►

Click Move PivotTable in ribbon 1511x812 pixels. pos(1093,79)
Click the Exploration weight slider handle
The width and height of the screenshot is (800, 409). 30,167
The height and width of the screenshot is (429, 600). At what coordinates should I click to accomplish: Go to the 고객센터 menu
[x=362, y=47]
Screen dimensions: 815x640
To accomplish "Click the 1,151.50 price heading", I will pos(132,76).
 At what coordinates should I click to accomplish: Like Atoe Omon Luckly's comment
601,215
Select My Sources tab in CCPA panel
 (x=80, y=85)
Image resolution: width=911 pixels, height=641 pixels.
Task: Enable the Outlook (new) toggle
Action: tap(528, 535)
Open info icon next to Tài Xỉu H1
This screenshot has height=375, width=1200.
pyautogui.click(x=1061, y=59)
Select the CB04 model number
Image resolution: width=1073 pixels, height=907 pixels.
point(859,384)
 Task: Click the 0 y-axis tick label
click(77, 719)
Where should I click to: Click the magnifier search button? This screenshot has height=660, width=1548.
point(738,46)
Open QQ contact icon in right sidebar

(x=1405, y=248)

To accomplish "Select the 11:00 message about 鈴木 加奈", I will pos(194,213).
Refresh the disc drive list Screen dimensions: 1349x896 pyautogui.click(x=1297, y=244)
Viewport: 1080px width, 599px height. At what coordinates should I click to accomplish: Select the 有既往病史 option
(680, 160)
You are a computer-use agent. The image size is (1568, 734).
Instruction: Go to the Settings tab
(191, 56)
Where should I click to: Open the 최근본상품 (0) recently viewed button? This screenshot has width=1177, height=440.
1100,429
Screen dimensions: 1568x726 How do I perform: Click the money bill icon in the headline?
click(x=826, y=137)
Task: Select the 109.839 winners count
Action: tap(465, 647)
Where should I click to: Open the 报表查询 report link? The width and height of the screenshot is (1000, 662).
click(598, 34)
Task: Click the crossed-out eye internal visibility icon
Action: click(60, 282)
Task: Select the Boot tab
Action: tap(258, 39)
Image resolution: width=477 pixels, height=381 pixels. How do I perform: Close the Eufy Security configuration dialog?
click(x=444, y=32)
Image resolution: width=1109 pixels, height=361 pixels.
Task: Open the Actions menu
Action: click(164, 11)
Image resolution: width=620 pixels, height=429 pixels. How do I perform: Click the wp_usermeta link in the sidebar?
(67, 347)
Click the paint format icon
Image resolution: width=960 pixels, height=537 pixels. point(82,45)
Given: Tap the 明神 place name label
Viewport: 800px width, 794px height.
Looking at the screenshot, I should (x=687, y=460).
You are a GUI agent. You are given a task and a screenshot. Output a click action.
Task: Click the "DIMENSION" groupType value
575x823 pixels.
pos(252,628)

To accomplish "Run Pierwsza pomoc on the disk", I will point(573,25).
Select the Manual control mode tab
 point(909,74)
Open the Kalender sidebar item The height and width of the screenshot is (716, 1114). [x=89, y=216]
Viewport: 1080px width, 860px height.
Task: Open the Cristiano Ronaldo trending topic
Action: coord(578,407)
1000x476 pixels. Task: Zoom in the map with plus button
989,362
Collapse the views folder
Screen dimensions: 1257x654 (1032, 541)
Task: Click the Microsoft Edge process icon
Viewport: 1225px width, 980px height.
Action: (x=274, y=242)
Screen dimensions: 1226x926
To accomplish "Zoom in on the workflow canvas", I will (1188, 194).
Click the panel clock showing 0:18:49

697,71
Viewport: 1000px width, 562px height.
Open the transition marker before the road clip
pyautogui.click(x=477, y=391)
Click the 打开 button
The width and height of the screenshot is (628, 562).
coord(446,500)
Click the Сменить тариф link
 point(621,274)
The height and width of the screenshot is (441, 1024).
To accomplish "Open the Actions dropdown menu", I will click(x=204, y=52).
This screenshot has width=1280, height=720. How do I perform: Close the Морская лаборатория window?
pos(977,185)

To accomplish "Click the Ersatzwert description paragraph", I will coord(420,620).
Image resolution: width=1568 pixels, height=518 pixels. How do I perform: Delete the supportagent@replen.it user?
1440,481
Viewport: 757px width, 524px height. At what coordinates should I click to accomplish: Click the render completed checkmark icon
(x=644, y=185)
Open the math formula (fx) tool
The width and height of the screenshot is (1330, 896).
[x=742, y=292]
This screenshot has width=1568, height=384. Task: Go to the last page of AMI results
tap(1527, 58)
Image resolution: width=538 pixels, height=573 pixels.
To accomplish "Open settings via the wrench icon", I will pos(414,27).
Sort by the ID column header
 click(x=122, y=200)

◄

(HOW TO COMPLETE THIS TASK): Begin with the line that contains "The height and width of the screenshot is (441, 1024).". Repeat it and every line after it through the end of the listing, exactly, and print nothing more.

(REPLY TO THE TASK):
The height and width of the screenshot is (441, 1024).
To accomplish "Open the Actions dropdown menu", I will click(x=204, y=52).
This screenshot has width=1280, height=720. How do I perform: Close the Морская лаборатория window?
pos(977,185)

To accomplish "Click the Ersatzwert description paragraph", I will coord(420,620).
Image resolution: width=1568 pixels, height=518 pixels. How do I perform: Delete the supportagent@replen.it user?
1440,481
Viewport: 757px width, 524px height. At what coordinates should I click to accomplish: Click the render completed checkmark icon
(x=644, y=185)
Open the math formula (fx) tool
The width and height of the screenshot is (1330, 896).
[x=742, y=292]
This screenshot has width=1568, height=384. Task: Go to the last page of AMI results
tap(1527, 58)
Image resolution: width=538 pixels, height=573 pixels.
To accomplish "Open settings via the wrench icon", I will pos(414,27).
Sort by the ID column header
 click(x=122, y=200)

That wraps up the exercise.